___ Entries ___

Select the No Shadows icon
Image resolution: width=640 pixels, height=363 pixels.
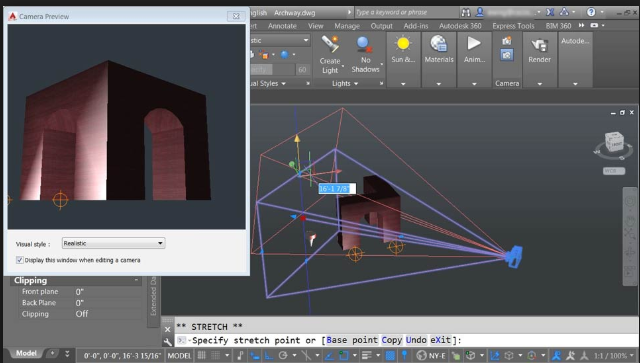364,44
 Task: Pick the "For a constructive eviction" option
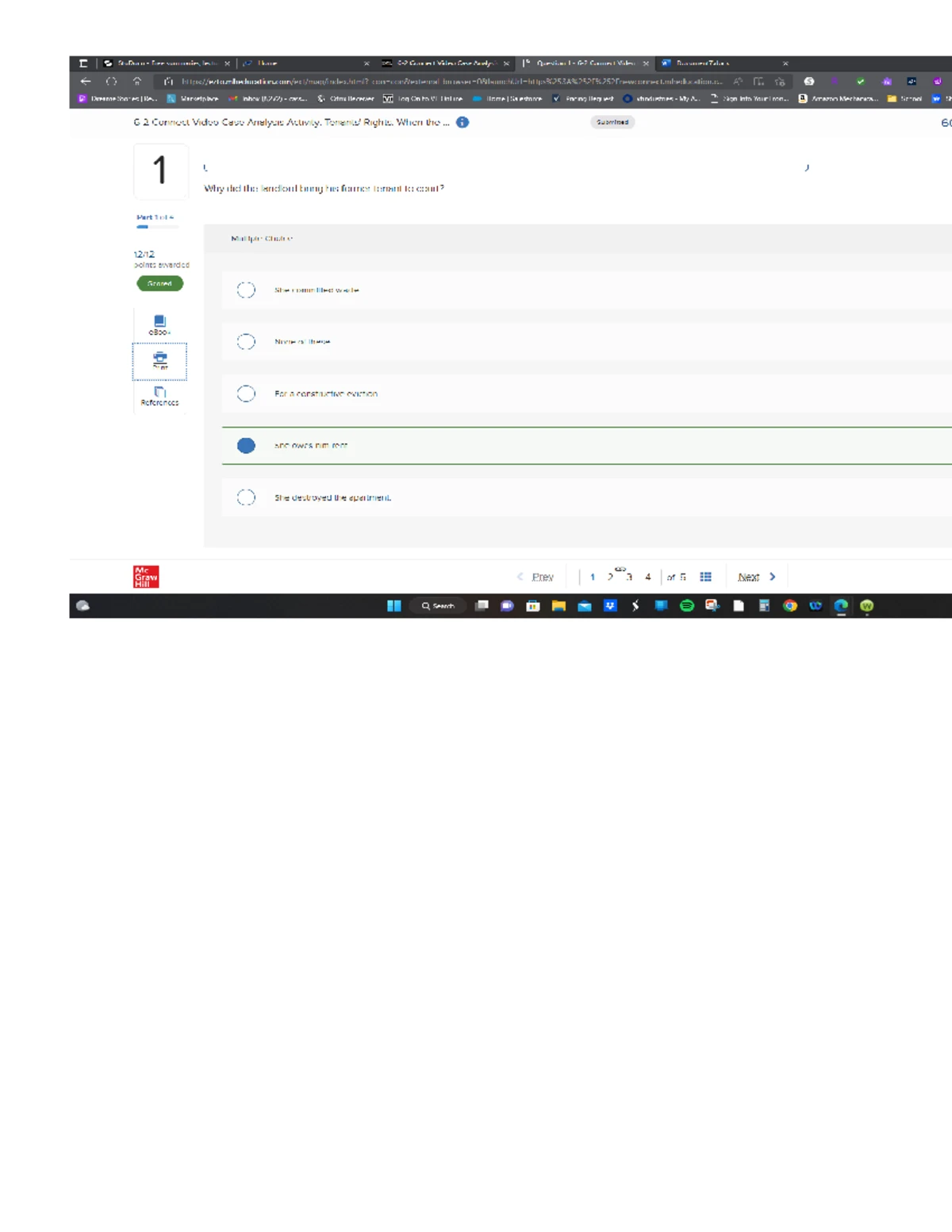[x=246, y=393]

___

Task brief:
Retype every line of the items above word for word, leaving out the pictures.

Result for this task:
Select the No Shadows icon
Image resolution: width=640 pixels, height=363 pixels.
364,44
 Task: Pick the "For a constructive eviction" option
[x=246, y=393]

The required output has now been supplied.